1. Field
Exemplary embodiments of the present invention relate to a memory and a method for operating the same.
2. Description of the Related Art
In general, a memory is roughly divided into a volatile memory which may loss input information when power supply is cut off and a nonvolatile memory which may continuously maintain a storage state of input information even though power supply is cut off. The volatile memory may include DRAM and SRAM, and the nonvolatile memory may include a flash memory such as EEPROM. Hereinafter, the nonvolatile memory and the features thereof will be described.
The nonvolatile memory (or particularly a flash memory) programs a memory cell by storing electrons in a conductive band of a floating gate using F-N (Fouler-Nordheim) tunneling in the conductive band. Here, the threshold voltage of the memory cell is increased by electric charge stored in the conductive band of the floating gate. Depending on the value of data to be stored in the memory cell, the level and number of program pulses applied to the floating gate may differ. Therefore, depending on the value of data stored in the memory cell, the amount of electric charge stored in the conductive band of the floating gate differs. That is, the voltage distribution of the threshold voltage of the memory cell differs depending on the value of the data stored therein. For reference, since the characteristics of memory cells inside a nonvolatile memory device are different from each other, even memory cells applied with the same level and number of program pulses have a certain range of threshold voltage distribution, instead of the same threshold voltage.
The nonvolatile memory includes a memory cell array. The memory cell array includes a plurality of memory blocks, and each of the memory blocks includes a plurality of pages. Each of the pages includes a plurality of memory cells. The nonvolatile memory performs an erase operation on the basis of memory blocks and performs a write or read operation on the basis of pages.
In the nonvolatile memory, the threshold voltage of a memory cell differs depending on the value of data stored in the memory cell as described above. Therefore, such a characteristic may be used to read the value of the data stored in the memory cell. For example, a single level cell (hereinafter, referred to as SLC) capable of storing one-bit data has an erase state in which erase data is stored or a program state in which program data is stored. The threshold voltage distribution of memory cells in the erase state has a lower average than the threshold voltage distribution of memory cells in the program state. Therefore, a voltage having a level between both voltage distributions may be used to determine whether the data stored in a memory cell is erase data or program data.
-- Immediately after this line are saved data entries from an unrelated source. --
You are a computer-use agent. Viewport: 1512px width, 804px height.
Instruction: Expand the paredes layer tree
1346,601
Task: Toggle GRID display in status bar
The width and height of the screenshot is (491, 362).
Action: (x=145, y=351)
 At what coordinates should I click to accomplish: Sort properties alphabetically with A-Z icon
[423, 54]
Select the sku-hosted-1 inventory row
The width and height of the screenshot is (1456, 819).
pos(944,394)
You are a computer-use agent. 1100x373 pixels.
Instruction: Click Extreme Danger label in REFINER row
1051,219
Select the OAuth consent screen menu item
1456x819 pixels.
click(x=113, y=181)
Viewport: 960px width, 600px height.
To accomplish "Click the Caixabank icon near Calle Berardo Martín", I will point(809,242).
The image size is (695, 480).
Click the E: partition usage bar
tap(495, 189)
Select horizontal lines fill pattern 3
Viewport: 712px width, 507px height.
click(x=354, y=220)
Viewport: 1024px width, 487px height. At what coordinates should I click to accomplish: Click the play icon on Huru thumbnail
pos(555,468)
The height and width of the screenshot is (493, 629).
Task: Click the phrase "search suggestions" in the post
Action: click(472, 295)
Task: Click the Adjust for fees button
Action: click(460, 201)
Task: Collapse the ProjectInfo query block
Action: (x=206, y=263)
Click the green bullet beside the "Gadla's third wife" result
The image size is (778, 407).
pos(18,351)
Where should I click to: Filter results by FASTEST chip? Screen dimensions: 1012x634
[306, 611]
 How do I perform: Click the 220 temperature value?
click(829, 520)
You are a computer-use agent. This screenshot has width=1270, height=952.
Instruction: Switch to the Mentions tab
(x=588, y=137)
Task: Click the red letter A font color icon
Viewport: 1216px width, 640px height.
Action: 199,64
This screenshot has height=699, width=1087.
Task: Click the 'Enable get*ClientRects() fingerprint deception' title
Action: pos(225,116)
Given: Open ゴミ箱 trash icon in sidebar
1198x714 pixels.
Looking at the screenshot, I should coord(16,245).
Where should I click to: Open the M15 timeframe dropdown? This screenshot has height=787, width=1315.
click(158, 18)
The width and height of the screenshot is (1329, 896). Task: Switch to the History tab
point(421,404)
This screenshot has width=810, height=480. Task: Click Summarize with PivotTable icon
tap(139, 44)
Here, the threshold voltage distribution of memory cells in which data having the same value are stored is to be constant at all times, in order to output the data stored in the memory cells with precision. However, with the increase in integration degree of memory cells, the distance between the memory cells has been reduced to such a level that the threshold voltage of a memory cell is influenced by the value of data stored in an adjacent memory cell. Such a phenomenon is referred to as cell interference. The reason why the cell interference occurs is that the threshold voltage of a memory cell may be influenced by a program pulse applied to an adjacent memory cell, because of parasitic capacitance existing between the memory cells.
FIG. 1 is a diagram showing change in threshold voltage distributions, caused by cell interference. In a first distribution, a solid line 101 indicates the threshold voltage distribution of memory cells which are not influenced by cell interference, among memory cells storing erase data, and a dotted line 102 indicates the threshold voltage distribution of memory cells which are influenced by the cell interference, among the memory cells storing erase data. In a second distribution, a solid line 103 indicates the threshold voltage distribution of memory cells which are not influenced by cell interference, among memory cells storing program data, and a dotted line 104 indicates the threshold voltage distribution of memory cells which are influenced by the cell interference, among the memory cells storing program data.
Referring to FIG. 1, when program data is stored in a memory cell, a threshold voltage of an adjacent cell may be influenced and increased by program pulses applied to the memory cell. Therefore, the threshold voltage distribution of influenced memory cells becomes higher than the original distribution (102, 104). Here, the threshold voltage distribution increases in accordance with the increase in the level and number of the program pulses.
The cell interference may cause an error of a read operation. Therefore, research has been conducted on technology relating to various interference compensation read operations in order to reduce an error of a read operation, caused by cell interference.